Passage to read.

-- START --

October 2nd, 2008
7:51 AM
Autumn cold easing in with deep intent. It's up to us now. To get blood pumping. Stock the shelves. Find fuel. Prepare in whatever ways necessary for winter.
The cycle continues.
Not feeling writerly or literary. Don't feel like participating. But feelings are overcome by necessity and thought. So let's stay focused on what needs to be done.
The novel. The stories. This pounding at the keys. That's what needs to be done. The pounding. The pounding. And pounding some more.
But it helps if we can find other keys. Not the same ones we've used for years. It's easy in writing, as in life, to fall into a dead end routine. One that's full up with going through the motions, spinning the wheels, but never getting anywhere. So we must spice it up. Change the scheme. Step out of the comfort zone and into the unknown.
And the best way to find that place is to push on. Take one more step. Fall into it ass-backwards by keeping at what's been keeping you on.
We must dig, Stevens. Deeper. The surface and the second layer are easily at your disposal, but you need to hit the gut. Get right into the juices. Push the keys with thought that goes beyond feeling. Go where the wild things are.
The night you were sitting in the bar and Jim, an old school friend, came up to you, bought you a beer and told you that Mickey was dead.
"Killed himself," Jim said. "Twelve gauge to the head."
"Who found him?"
"Wife, I guess. If you can call her that. She had already been married twice, had kids with each of them, one with Mickey, and now she was messing around."
"I didn't know that."
"You've been out of the loop," he said.
"Guess now I'm getting back in."
"Probably not the way you wanted to come back."
"Not sure I want to come back at all."
Jim patted me on the back. Went back to shooting pool. I sat there thinking of Mickey.

-- END --

Collected material.
-- START --

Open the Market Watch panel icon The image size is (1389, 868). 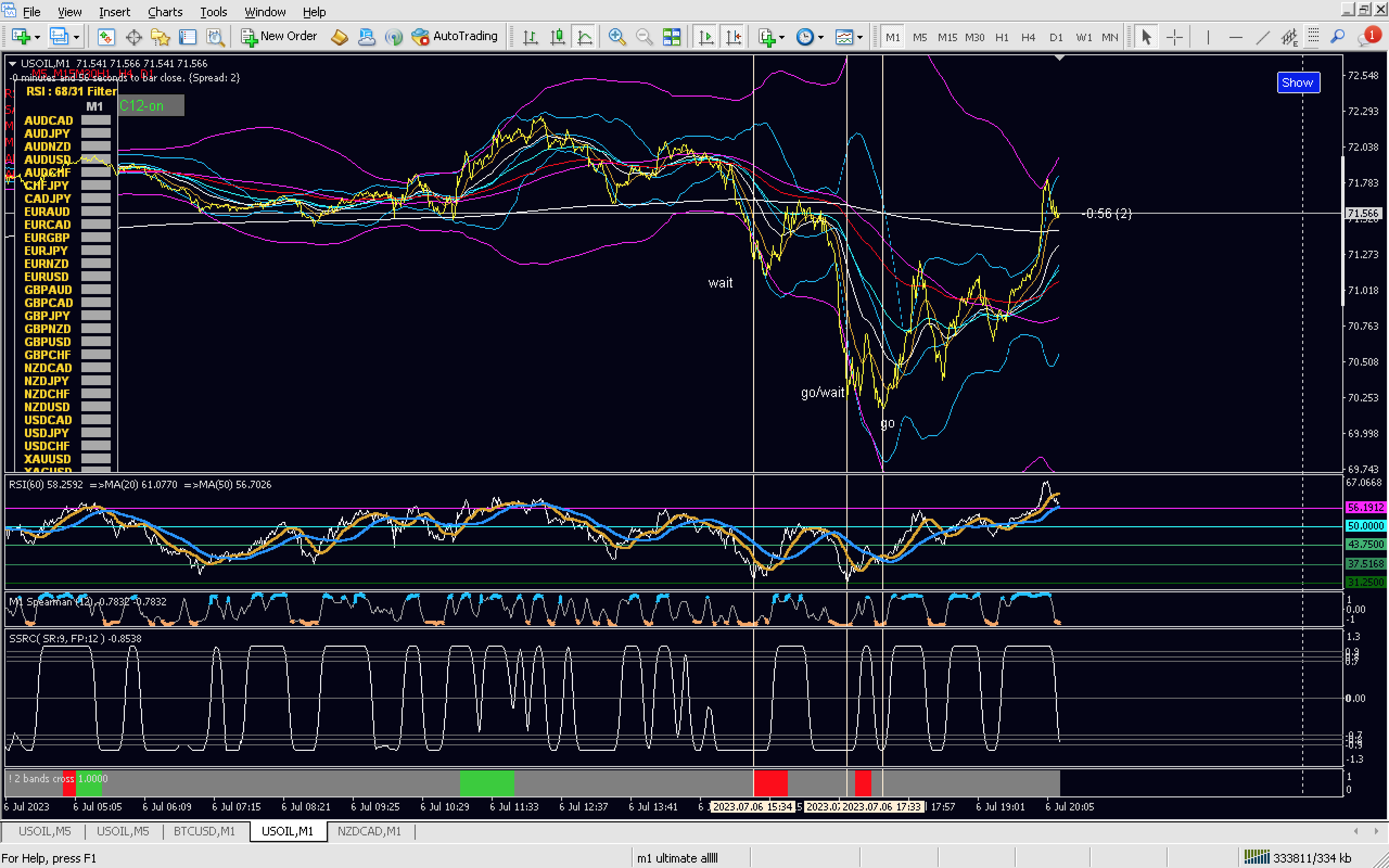point(106,37)
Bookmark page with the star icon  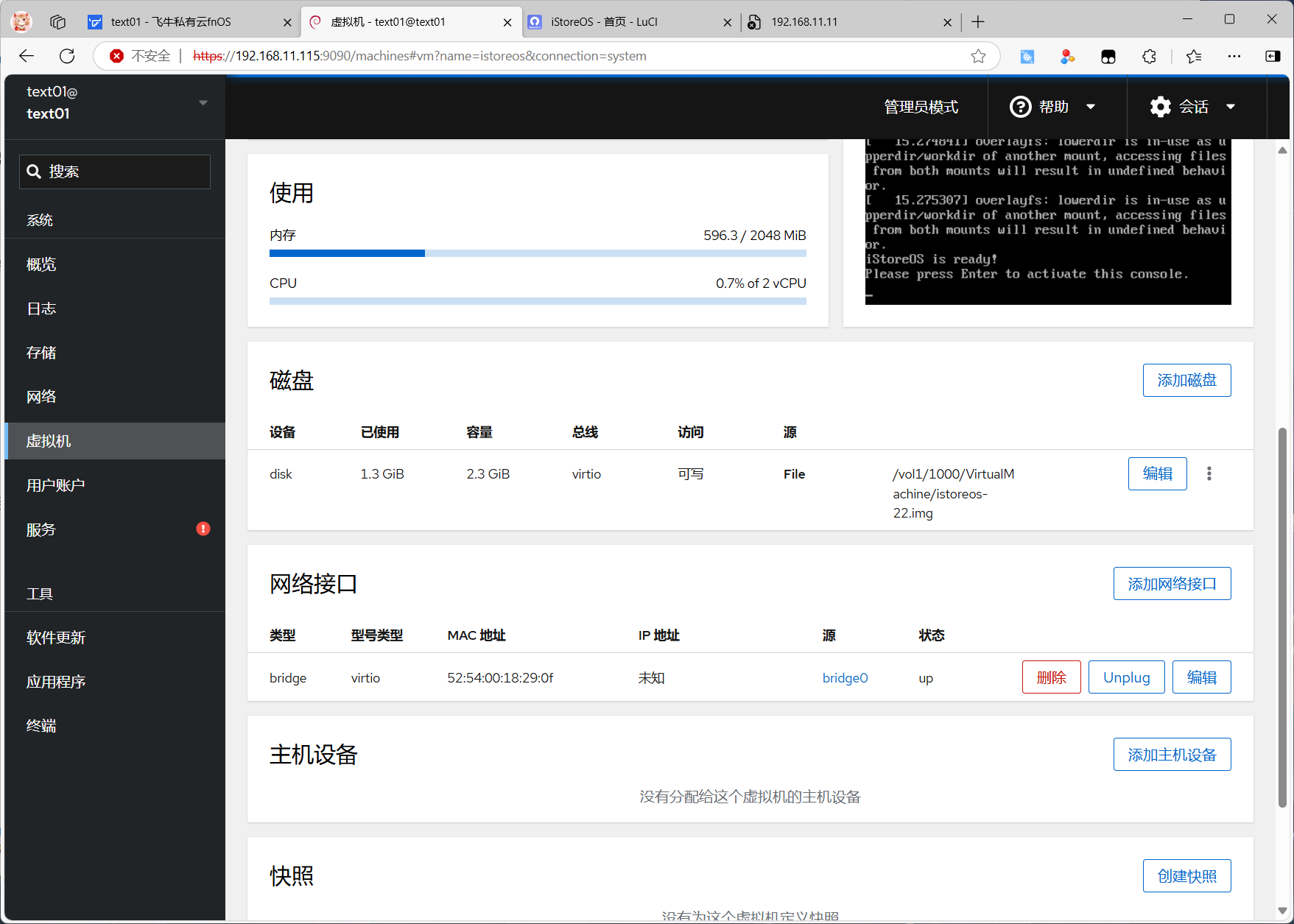pos(978,56)
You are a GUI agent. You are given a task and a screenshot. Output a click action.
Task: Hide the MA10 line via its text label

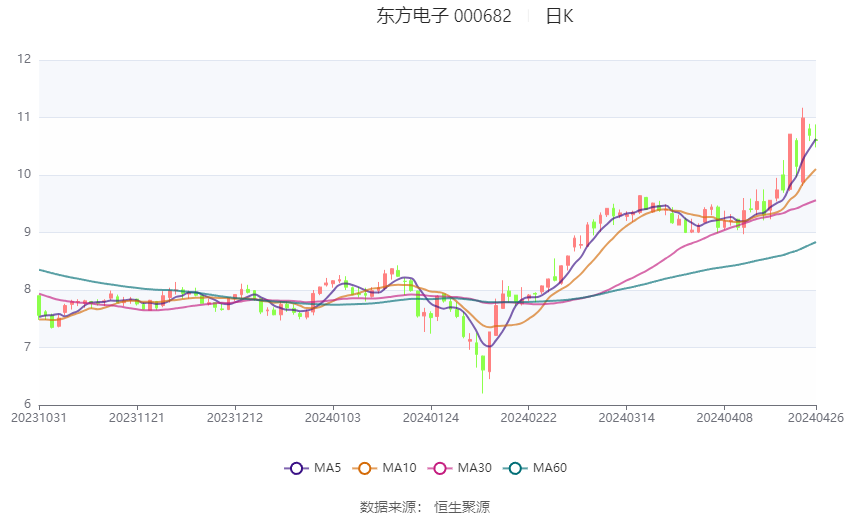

-- END --

Problems and tasks.
(a) For the journal entry on writing, state whether each statement agrees with it, answering yes or no and quoting the words that settle it: (i) The writer holds that it is easy in writing to fall into a dead end routine. (ii) Jim reports that Mickey died in a car accident. (iii) After talking, Jim returns to shooting pool.
(b) Pick up the journal entry on writing after its final sentence and carry it forward.
None of the material is needed here.

Expected results.
(a)
(i) Yes: "It's easy in writing, as in life, to fall into a dead end routine."
(ii) No: "Killed himself," Jim said. "Twelve gauge to the head."
(iii) Yes: "Went back to shooting pool."

(b)
That conversation has come back to me recently. And that event, the death of Mickey, has somehow pushed its way through me so that now it is work to get done. Gut work. Nasty stuff from the core. All juiced up and half-digested. Beyond the surface and the second level. The heavy stuff that rises up on cold autumn mornings, makes you thankful for being alive and sorry that anyone every has to die.
It's hard being like this. On the edge of a new story. One ripe with darkness and regret. Especially with the sun moving up, lighting the world. And it's even harder when all you want to do is dive in and write your way out for days and days and days, but you can't because all you have are stolen moments here and there. Like this morning. Little Man happy as can be, watching a movie he picked out from the video store last night. Giving me time to write.
I look over and he is smiling. Eyes wide. Amazed at the story before him. And here I am. His old man. In the hard-backed chair. Click-clacking at the keys. Drinking coffee. Always on the edge of sinking out of sight into a world that is not nice or sweet or caring at all.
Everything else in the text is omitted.